Assignment: Reproduce all of the listing below without alteration.
Start of Block
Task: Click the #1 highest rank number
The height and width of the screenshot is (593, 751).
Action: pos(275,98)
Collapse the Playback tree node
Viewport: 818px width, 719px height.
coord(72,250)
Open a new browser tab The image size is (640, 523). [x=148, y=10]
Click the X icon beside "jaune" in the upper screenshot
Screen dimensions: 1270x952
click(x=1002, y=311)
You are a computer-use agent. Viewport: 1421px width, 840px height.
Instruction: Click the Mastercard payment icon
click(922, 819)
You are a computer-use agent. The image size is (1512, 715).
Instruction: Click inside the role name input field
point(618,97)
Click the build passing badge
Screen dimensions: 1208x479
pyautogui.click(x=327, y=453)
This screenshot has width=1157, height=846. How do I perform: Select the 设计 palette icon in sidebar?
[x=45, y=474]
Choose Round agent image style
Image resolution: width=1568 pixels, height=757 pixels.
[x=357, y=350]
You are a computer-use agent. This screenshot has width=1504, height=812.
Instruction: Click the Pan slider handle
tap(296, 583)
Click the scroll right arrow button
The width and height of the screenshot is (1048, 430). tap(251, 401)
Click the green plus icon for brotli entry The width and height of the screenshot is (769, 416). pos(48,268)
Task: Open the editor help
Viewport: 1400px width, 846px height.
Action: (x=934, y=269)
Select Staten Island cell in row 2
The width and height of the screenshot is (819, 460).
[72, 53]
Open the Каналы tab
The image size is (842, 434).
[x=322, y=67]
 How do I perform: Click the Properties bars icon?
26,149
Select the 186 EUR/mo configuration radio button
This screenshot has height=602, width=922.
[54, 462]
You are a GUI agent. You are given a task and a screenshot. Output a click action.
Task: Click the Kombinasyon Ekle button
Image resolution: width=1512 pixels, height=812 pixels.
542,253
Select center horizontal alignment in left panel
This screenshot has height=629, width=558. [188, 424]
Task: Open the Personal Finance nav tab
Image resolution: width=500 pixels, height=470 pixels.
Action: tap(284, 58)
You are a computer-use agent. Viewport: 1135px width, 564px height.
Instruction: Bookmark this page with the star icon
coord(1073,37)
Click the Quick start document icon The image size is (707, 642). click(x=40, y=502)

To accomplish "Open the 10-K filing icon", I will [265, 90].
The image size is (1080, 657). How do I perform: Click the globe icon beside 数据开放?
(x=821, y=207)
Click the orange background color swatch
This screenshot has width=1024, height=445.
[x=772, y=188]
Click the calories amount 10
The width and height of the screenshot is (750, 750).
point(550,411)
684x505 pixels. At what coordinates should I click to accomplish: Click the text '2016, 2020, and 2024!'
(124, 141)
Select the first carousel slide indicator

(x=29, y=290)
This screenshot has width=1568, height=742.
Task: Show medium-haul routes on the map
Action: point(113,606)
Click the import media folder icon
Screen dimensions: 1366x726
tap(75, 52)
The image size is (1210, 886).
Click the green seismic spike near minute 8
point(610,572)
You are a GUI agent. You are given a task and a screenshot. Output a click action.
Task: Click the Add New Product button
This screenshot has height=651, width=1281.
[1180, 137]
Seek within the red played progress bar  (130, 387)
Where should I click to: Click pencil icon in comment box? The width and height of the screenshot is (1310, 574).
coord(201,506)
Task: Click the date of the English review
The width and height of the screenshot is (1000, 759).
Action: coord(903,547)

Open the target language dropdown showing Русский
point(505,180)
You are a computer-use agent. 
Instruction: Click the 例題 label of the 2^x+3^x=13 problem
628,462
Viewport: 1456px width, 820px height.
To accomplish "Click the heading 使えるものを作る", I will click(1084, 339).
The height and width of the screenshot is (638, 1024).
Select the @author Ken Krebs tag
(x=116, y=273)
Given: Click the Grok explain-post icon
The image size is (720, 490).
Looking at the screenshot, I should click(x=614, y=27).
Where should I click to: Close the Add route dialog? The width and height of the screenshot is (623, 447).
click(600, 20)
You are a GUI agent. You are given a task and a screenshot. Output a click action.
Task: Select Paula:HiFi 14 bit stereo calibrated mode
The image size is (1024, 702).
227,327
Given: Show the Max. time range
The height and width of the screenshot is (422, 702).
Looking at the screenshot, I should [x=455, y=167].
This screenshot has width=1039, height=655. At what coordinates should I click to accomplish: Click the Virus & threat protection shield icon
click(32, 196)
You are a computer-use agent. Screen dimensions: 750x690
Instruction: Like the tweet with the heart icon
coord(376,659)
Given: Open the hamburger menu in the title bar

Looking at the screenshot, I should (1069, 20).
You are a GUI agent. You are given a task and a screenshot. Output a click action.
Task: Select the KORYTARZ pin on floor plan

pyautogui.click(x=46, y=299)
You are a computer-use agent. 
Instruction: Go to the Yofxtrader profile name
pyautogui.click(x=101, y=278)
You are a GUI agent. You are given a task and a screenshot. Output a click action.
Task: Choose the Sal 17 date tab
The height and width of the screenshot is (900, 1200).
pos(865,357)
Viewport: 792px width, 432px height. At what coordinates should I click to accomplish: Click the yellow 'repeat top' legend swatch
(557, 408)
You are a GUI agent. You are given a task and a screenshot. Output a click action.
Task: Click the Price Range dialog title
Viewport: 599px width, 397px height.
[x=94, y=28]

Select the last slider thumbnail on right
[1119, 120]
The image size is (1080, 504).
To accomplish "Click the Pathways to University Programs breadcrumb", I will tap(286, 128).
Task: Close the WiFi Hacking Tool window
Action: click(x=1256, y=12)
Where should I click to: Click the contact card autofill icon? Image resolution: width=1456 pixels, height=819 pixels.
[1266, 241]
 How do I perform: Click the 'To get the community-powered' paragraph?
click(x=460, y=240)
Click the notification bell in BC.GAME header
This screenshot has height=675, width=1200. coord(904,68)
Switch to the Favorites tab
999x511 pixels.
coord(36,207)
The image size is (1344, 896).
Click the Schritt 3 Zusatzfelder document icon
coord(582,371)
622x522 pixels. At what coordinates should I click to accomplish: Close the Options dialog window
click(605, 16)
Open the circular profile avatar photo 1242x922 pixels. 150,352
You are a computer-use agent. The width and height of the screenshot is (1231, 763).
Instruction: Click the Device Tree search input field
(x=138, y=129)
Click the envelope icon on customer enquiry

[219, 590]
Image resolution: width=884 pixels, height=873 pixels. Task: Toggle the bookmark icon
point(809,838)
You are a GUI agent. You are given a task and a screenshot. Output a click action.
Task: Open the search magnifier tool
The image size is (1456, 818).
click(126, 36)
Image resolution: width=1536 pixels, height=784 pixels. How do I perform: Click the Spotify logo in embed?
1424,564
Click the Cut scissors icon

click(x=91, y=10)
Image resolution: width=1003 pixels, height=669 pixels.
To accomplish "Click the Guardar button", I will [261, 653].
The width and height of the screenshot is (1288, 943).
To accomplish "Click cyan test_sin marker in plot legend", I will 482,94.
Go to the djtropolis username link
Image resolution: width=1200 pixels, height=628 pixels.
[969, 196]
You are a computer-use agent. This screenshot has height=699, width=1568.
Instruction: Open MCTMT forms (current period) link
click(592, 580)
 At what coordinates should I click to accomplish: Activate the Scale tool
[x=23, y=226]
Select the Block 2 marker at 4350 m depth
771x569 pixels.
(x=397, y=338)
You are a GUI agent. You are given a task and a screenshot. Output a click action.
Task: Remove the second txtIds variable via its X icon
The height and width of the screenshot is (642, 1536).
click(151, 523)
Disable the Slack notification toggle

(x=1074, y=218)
End of Block
Finished exercise:
Task: Click the #1 highest rank number
The height and width of the screenshot is (593, 751).
Action: pos(275,98)
Collapse the Playback tree node
Viewport: 818px width, 719px height.
coord(72,250)
Open a new browser tab The image size is (640, 523). [x=148, y=10]
Click the X icon beside "jaune" in the upper screenshot
Screen dimensions: 1270x952
click(x=1002, y=311)
You are a computer-use agent. Viewport: 1421px width, 840px height.
Instruction: Click the Mastercard payment icon
click(922, 819)
You are a computer-use agent. The image size is (1512, 715).
Instruction: Click inside the role name input field
point(618,97)
Click the build passing badge
Screen dimensions: 1208x479
pyautogui.click(x=327, y=453)
This screenshot has width=1157, height=846. How do I perform: Select the 设计 palette icon in sidebar?
[x=45, y=474]
Choose Round agent image style
Image resolution: width=1568 pixels, height=757 pixels.
[x=357, y=350]
You are a computer-use agent. This screenshot has width=1504, height=812.
Instruction: Click the Pan slider handle
tap(296, 583)
Click the scroll right arrow button
The width and height of the screenshot is (1048, 430). tap(251, 401)
Click the green plus icon for brotli entry The width and height of the screenshot is (769, 416). pos(48,268)
Task: Open the editor help
Viewport: 1400px width, 846px height.
Action: (x=934, y=269)
Select Staten Island cell in row 2
The width and height of the screenshot is (819, 460).
[72, 53]
Open the Каналы tab
The image size is (842, 434).
[x=322, y=67]
 How do I perform: Click the Properties bars icon?
26,149
Select the 186 EUR/mo configuration radio button
This screenshot has height=602, width=922.
[54, 462]
You are a GUI agent. You are given a task and a screenshot. Output a click action.
Task: Click the Kombinasyon Ekle button
Image resolution: width=1512 pixels, height=812 pixels.
542,253
Select center horizontal alignment in left panel
This screenshot has height=629, width=558. [188, 424]
Task: Open the Personal Finance nav tab
Image resolution: width=500 pixels, height=470 pixels.
Action: tap(284, 58)
You are a computer-use agent. Viewport: 1135px width, 564px height.
Instruction: Bookmark this page with the star icon
coord(1073,37)
Click the Quick start document icon The image size is (707, 642). click(x=40, y=502)

To accomplish "Open the 10-K filing icon", I will [265, 90].
The image size is (1080, 657). How do I perform: Click the globe icon beside 数据开放?
(x=821, y=207)
Click the orange background color swatch
This screenshot has width=1024, height=445.
[x=772, y=188]
Click the calories amount 10
The width and height of the screenshot is (750, 750).
point(550,411)
684x505 pixels. At what coordinates should I click to accomplish: Click the text '2016, 2020, and 2024!'
(124, 141)
Select the first carousel slide indicator

(x=29, y=290)
This screenshot has width=1568, height=742.
Task: Show medium-haul routes on the map
Action: point(113,606)
Click the import media folder icon
Screen dimensions: 1366x726
tap(75, 52)
The image size is (1210, 886).
Click the green seismic spike near minute 8
point(610,572)
You are a GUI agent. You are given a task and a screenshot. Output a click action.
Task: Click the Add New Product button
This screenshot has height=651, width=1281.
[1180, 137]
Seek within the red played progress bar  (130, 387)
Where should I click to: Click pencil icon in comment box? The width and height of the screenshot is (1310, 574).
coord(201,506)
Task: Click the date of the English review
The width and height of the screenshot is (1000, 759).
Action: coord(903,547)

Open the target language dropdown showing Русский
point(505,180)
You are a computer-use agent. 
Instruction: Click the 例題 label of the 2^x+3^x=13 problem
628,462
Viewport: 1456px width, 820px height.
To accomplish "Click the heading 使えるものを作る", I will click(1084, 339).
The height and width of the screenshot is (638, 1024).
Select the @author Ken Krebs tag
(x=116, y=273)
Given: Click the Grok explain-post icon
The image size is (720, 490).
Looking at the screenshot, I should click(x=614, y=27).
Where should I click to: Close the Add route dialog? The width and height of the screenshot is (623, 447).
click(600, 20)
You are a GUI agent. You are given a task and a screenshot. Output a click action.
Task: Select Paula:HiFi 14 bit stereo calibrated mode
The image size is (1024, 702).
227,327
Given: Show the Max. time range
The height and width of the screenshot is (422, 702).
Looking at the screenshot, I should [x=455, y=167].
This screenshot has width=1039, height=655. At what coordinates should I click to accomplish: Click the Virus & threat protection shield icon
click(32, 196)
You are a computer-use agent. Screen dimensions: 750x690
Instruction: Like the tweet with the heart icon
coord(376,659)
Given: Open the hamburger menu in the title bar

Looking at the screenshot, I should (1069, 20).
You are a GUI agent. You are given a task and a screenshot. Output a click action.
Task: Select the KORYTARZ pin on floor plan

pyautogui.click(x=46, y=299)
You are a computer-use agent. 
Instruction: Go to the Yofxtrader profile name
pyautogui.click(x=101, y=278)
You are a GUI agent. You are given a task and a screenshot. Output a click action.
Task: Choose the Sal 17 date tab
The height and width of the screenshot is (900, 1200).
pos(865,357)
Viewport: 792px width, 432px height. At what coordinates should I click to accomplish: Click the yellow 'repeat top' legend swatch
(557, 408)
You are a GUI agent. You are given a task and a screenshot. Output a click action.
Task: Click the Price Range dialog title
Viewport: 599px width, 397px height.
[x=94, y=28]

Select the last slider thumbnail on right
[1119, 120]
The image size is (1080, 504).
To accomplish "Click the Pathways to University Programs breadcrumb", I will tap(286, 128).
Task: Close the WiFi Hacking Tool window
Action: click(x=1256, y=12)
Where should I click to: Click the contact card autofill icon? Image resolution: width=1456 pixels, height=819 pixels.
[1266, 241]
 How do I perform: Click the 'To get the community-powered' paragraph?
click(x=460, y=240)
Click the notification bell in BC.GAME header
This screenshot has height=675, width=1200. coord(904,68)
Switch to the Favorites tab
999x511 pixels.
coord(36,207)
The image size is (1344, 896).
Click the Schritt 3 Zusatzfelder document icon
coord(582,371)
622x522 pixels. At what coordinates should I click to accomplish: Close the Options dialog window
click(605, 16)
Open the circular profile avatar photo 1242x922 pixels. 150,352
You are a computer-use agent. The width and height of the screenshot is (1231, 763).
Instruction: Click the Device Tree search input field
(x=138, y=129)
Click the envelope icon on customer enquiry

[219, 590]
Image resolution: width=884 pixels, height=873 pixels. Task: Toggle the bookmark icon
point(809,838)
You are a GUI agent. You are given a task and a screenshot. Output a click action.
Task: Open the search magnifier tool
The image size is (1456, 818).
click(126, 36)
Image resolution: width=1536 pixels, height=784 pixels. How do I perform: Click the Spotify logo in embed?
1424,564
Click the Cut scissors icon

click(x=91, y=10)
Image resolution: width=1003 pixels, height=669 pixels.
To accomplish "Click the Guardar button", I will [261, 653].
The width and height of the screenshot is (1288, 943).
To accomplish "Click cyan test_sin marker in plot legend", I will 482,94.
Go to the djtropolis username link
Image resolution: width=1200 pixels, height=628 pixels.
[969, 196]
You are a computer-use agent. This screenshot has height=699, width=1568.
Instruction: Open MCTMT forms (current period) link
click(592, 580)
 At what coordinates should I click to accomplish: Activate the Scale tool
[x=23, y=226]
Select the Block 2 marker at 4350 m depth
771x569 pixels.
(x=397, y=338)
You are a GUI agent. You are given a task and a screenshot. Output a click action.
Task: Remove the second txtIds variable via its X icon
The height and width of the screenshot is (642, 1536).
click(151, 523)
Disable the Slack notification toggle

(x=1074, y=218)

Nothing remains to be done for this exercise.